* _Work to complete_
1. List every function or macro that is called inside the body of scale_vector in the code review excerpt.
2. Answer these questions from the code review excerpt:
(a) What value does normalize_bits give to bits when width is 0?
(b) What is the last value listed in shift_table?
(c) What does the reviewer suggest could replace the loop in normalize_bits?
3. Reproduce the code review excerpt between "Isn't this the" and "num, int width)", inclusive.

* _Text segment_
-------
Isn't this the same as ((ff_sqrt(i << 1) >> 1) & (~1)))?

> +/**
> + * Calculate the number of left-shifts required for normalizing the input.
> + *
> + * @param num   input number
> + * @param width width of the input, 16 bits(0) / 32 bits(1)
> + */
> +static int normalize_bits(int num, int width)
> +{
> +    int i = 0;
> +    int bits = (width) ? 31 : 15;
> +    int limit = 1<<  (bits - 1);
> +
> +    if (num) {
> +        if (num == -1)
> +            return bits;
> +        if (num<  0)
> +            num = ~num;
> +        for (i = 0; num<  limit; i++)
> +            num<<= 1;
> +    }
> +    return i;
> +}

I'm pretty sure the loop can be replaced by an av_log2()...

> +/**
> + * Scale vector contents based on the largest of their absolutes.
> + */

* @return ....

> +static int scale_vector(int16_t *vector, int length)
> +{
> +    int bits, scale, max = 0;
> +    int i;
> +
> +    const int16_t shift_table[16] = {
> +        0x0001, 0x0002, 0x0004, 0x0008, 0x0010, 0x0020, 0x0040, 0x0080,
> +        0x0100, 0x0200, 0x0400, 0x0800, 0x1000, 0x2000, 0x4000, 0x7fff
> +    };
> +
> +    for (i = 0; i<  length; i++)
> +        max = FFMAX(max, FFABS(vector[i]));
> +
> +    bits  = normalize_bits(max, 0);
> +    scale = shift_table[bits];
> +
> +    for (i = 0; i<  length; i++)
> +        vector[i] = (int16_t)(av_clipl_int32(vector[i] * scale<<  1)>>  4);

What is the point of clipping a 32-bit value to 32-bits?

I'll do a more in-depth review soon...

-Vitor
-------
* _Listed records_

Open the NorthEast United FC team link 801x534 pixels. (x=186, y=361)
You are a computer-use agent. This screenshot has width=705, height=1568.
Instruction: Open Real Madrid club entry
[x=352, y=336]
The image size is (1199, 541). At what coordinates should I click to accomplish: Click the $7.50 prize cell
-------
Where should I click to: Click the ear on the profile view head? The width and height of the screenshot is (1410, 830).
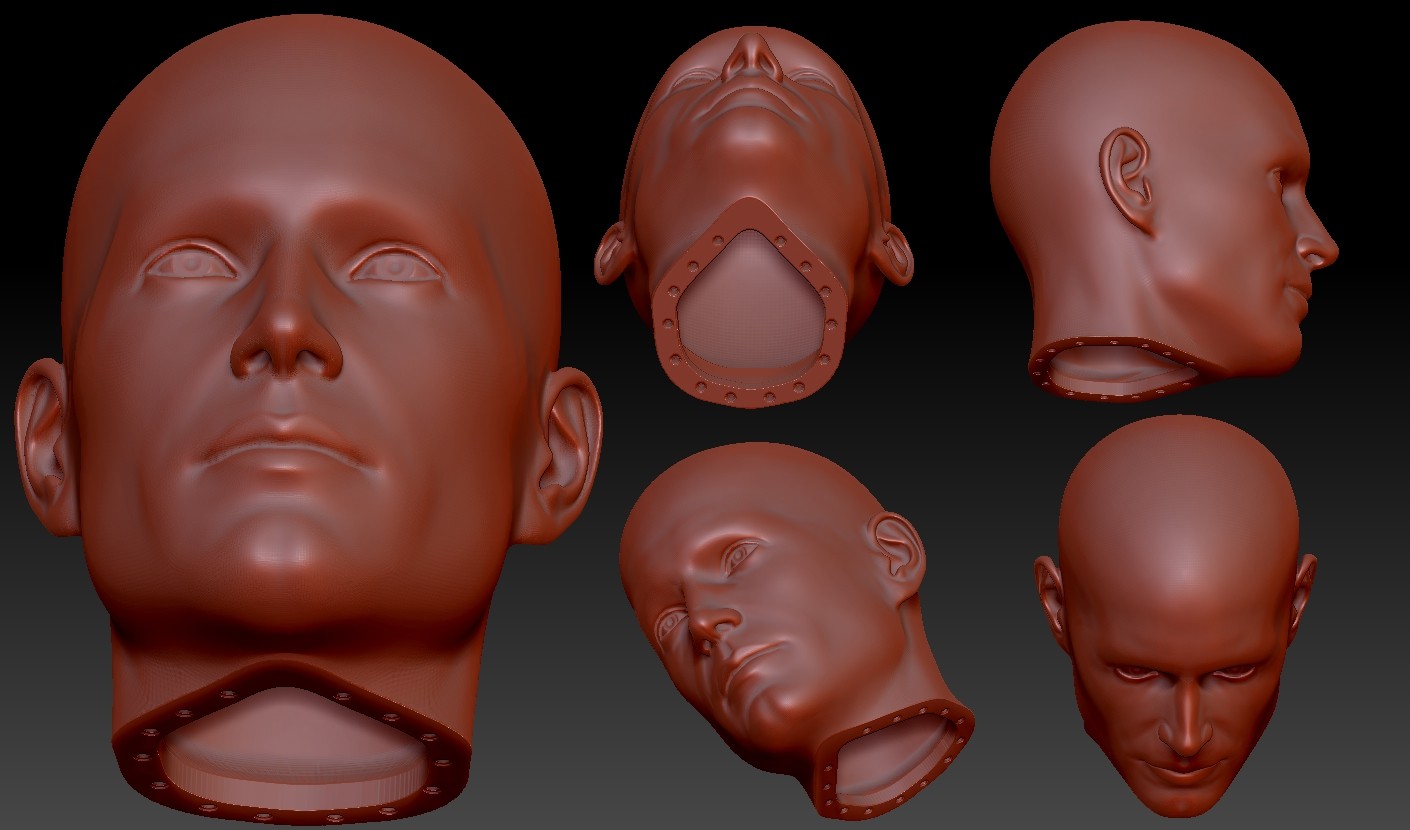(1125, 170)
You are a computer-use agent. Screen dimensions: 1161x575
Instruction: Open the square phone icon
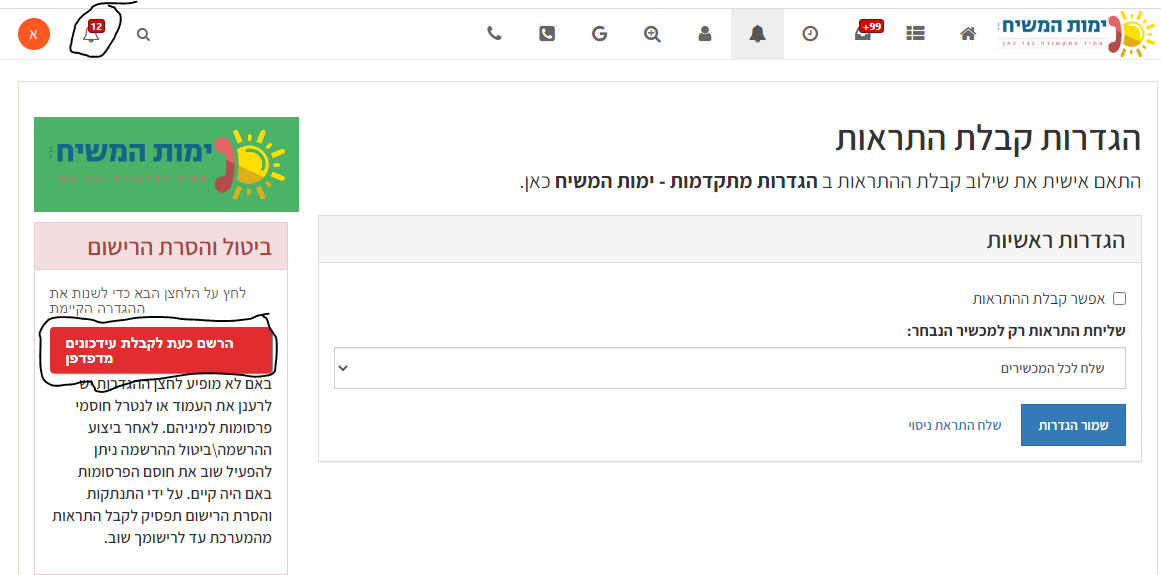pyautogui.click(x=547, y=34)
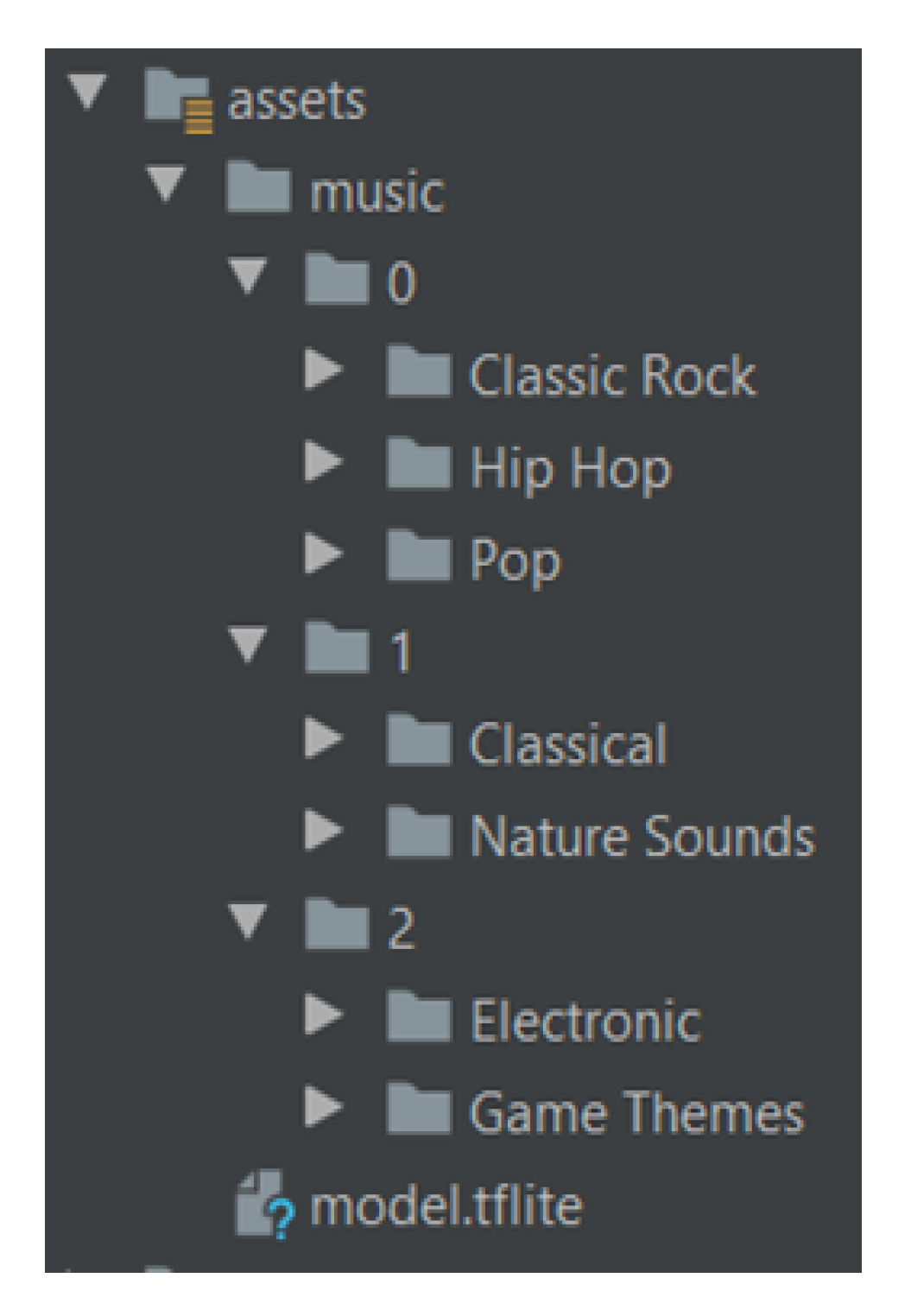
-------
* _Task results_
1. FFMAX, FFABS, normalize_bits, av_clipl_int32

2.
(a) 15
(b) 0x7fff
(c) av_log2()

3.
Isn't this the same as ((ff_sqrt(i << 1) >> 1) & (~1)))?

> +/**
> + * Calculate the number of left-shifts required for normalizing the input.
> + *
> + * @param num   input number
> + * @param width width of the input, 16 bits(0) / 32 bits(1)
> + */
> +static int normalize_bits(int num, int width)